• Required work:
Write out the rows below as a numbered list, from the line containing "coordinates (31, 57)." through the line containing "This screenshot has height=574, width=827.", leaving out any blank lines.
[Start of Attachment]
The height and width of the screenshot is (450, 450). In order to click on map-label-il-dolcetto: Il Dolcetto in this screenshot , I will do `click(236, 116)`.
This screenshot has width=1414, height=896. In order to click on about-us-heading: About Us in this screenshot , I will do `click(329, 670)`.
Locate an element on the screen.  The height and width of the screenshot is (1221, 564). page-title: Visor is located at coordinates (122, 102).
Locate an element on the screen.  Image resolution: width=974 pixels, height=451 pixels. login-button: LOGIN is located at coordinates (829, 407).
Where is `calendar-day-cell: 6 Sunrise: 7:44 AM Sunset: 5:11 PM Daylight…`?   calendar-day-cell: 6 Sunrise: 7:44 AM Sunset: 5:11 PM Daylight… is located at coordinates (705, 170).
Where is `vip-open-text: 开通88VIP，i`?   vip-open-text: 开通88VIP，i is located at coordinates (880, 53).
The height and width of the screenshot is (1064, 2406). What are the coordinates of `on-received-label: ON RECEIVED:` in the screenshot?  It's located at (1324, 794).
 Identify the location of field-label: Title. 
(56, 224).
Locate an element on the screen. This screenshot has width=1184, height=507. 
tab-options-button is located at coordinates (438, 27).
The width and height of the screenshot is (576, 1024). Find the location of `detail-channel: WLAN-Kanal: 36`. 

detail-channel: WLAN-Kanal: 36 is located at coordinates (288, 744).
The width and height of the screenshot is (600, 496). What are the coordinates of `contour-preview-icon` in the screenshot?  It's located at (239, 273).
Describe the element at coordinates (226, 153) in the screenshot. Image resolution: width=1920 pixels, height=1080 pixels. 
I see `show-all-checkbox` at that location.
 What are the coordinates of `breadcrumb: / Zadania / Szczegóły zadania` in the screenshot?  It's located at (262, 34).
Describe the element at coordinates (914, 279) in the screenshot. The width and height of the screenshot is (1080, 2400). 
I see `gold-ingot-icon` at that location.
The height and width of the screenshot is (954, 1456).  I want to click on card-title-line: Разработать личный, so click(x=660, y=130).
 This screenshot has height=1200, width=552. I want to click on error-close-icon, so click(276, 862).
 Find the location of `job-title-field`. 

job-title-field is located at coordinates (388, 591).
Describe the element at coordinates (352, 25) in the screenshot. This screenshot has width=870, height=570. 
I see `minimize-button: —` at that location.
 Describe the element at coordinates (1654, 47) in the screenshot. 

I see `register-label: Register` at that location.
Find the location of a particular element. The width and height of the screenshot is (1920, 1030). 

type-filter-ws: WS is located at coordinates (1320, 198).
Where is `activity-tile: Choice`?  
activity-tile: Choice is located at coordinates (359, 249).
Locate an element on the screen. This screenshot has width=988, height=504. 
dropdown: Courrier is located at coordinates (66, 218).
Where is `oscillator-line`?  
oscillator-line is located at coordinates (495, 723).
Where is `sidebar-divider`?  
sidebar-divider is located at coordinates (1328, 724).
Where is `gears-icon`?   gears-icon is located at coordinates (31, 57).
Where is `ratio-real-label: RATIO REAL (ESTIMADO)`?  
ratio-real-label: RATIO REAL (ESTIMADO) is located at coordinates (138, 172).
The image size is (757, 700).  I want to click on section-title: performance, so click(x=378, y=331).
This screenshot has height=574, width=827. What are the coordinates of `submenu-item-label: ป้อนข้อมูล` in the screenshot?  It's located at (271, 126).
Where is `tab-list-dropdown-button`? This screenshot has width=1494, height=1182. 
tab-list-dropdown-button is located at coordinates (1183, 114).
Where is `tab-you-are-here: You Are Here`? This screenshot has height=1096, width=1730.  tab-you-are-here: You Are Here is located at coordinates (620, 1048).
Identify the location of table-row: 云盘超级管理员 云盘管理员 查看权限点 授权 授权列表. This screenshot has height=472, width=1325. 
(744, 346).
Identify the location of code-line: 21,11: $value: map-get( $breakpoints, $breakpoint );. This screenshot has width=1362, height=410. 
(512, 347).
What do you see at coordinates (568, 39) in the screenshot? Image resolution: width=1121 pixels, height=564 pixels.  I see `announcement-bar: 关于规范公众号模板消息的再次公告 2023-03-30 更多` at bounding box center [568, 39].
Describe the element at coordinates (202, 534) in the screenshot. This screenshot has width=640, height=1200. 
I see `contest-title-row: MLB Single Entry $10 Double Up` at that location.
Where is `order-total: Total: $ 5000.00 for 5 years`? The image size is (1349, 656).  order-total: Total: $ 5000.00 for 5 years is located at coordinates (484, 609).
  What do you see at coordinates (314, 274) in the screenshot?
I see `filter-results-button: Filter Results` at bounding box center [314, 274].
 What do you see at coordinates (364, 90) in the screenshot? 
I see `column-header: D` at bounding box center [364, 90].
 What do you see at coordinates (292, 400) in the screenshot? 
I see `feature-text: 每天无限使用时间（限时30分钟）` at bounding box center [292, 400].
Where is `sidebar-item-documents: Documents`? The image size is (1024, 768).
[End of Attachment]
• Solved problem:
1. Where is `gears-icon`?   gears-icon is located at coordinates (31, 57).
2. Where is `ratio-real-label: RATIO REAL (ESTIMADO)`?  
3. ratio-real-label: RATIO REAL (ESTIMADO) is located at coordinates (138, 172).
4. The image size is (757, 700).  I want to click on section-title: performance, so click(x=378, y=331).
5. This screenshot has height=574, width=827. What are the coordinates of `submenu-item-label: ป้อนข้อมูล` in the screenshot?  It's located at (271, 126).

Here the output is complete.